Project
Als Tarantismus wird ein italienischer Besessenheitskult bezeichnet bei dem die Betroffenen – zumeist Frauen – von körperlichen Anfällen gepackt werden. In der lokalen Vorstellung wird dieser Zustand durch den Biss einer Spinne verursacht, deren Gift nur durch den ekstatischen Tanz der Tarantella aus dem Körper getrieben werden kann.
Das medienethnologische Film- und Forschungsprojekt ›Tarantism Revisited‹ spürt den vielfältigen Facetten eines Phänomens nach, das seit mindestens 500 Jahren als endemisch für Süditalien betrachtet werden kann und gegenwärtig eine erhebliche Revitalisierung und Popularisierung erfährt. In den letzten Jahrzehnten haben sich sowohl der Tarantismus als auch die damit verbundene Pizzicata-Musik zu einem wesentlichen Bestandteil der lokalen Kultur Apuliens entwickelt, das zur Konstruktion einer neuen, neo-traditionalen lokalen Identität beigetragen hat. Ausgehend von den Schriften des italienischen Religionsethnologen Ernesto de Martinos ebenso wie auf den Filmen, Fotografien und Tondokumenten, die im wissenschaftlichen und künstlerischen Umfeld einer ›Expedition‹ entstanden sind, die den Ethnologen in den 1950er Jahren in den Süden seines Heimatlandes führten, untersucht das Projekt den besonderen Einfluss der ikonischen Bilder auf die Art und Weise, wie der Tarantismus gegenwärtig in der Region und darüberhinaus repräsentiert und wahrgenommen wird. Um die komplexe Geschichte und aktuelle Bedeutung des Tarantismus zwischen touristischem Spektakel und politisierter Folklore, kulturellem Erbe, weiblicher Ermächtigung und religiöser Praktik zu erfassen, setzen wir ein cross-mediales Projekt um, das in Kollaboration mit lokalen Performer*innen, Musiker*innen und Aktivist*innen entsteht und auf drei Ebenen verläuft: der Realisation eines 60-minütigen Dokumentarfilms und ergänzender 360° Videos; beide Formate tragen zu einer interaktiven, multimedialen Website mit historischen und zeitgenössischen Fotografien, erläuternden Texte, kurzen Videos, Klangexperimenten, Interviewausschnitten und Beispielen von Tarantella bei.
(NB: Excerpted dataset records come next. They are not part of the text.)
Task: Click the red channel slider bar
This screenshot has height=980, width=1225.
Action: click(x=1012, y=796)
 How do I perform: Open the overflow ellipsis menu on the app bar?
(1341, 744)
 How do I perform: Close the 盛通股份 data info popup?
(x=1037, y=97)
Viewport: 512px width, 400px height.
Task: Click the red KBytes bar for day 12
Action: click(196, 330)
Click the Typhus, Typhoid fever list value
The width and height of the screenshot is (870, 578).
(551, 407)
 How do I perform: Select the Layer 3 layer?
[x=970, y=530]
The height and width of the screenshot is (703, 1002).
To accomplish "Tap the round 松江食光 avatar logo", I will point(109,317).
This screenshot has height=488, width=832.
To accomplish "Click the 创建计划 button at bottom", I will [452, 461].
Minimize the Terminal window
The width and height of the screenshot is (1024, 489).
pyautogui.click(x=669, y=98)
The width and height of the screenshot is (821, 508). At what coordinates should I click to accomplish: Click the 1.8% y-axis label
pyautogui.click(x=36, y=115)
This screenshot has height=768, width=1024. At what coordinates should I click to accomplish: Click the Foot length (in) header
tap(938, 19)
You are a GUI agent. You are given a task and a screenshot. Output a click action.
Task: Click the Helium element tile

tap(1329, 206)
Der Fokus des Projekts liegt auf den performativen Aspekten des Tarantismus als politisiertem multimedialem Ereignis, sowie als kulturelle und ökonomische Ressource. Darüberhinaus möchten wir die Aufmerksamkeit auf die kulturellen Dynamiken populärer religiöser Praktiken lenken, die gegenwärtig vielerorts neu entdeckt, wiederbelebt und mit neuen Bedeutungen versehen werden und auf diese Weise Traditionen und kulturelle Identitäten gestalten und mobilisieren.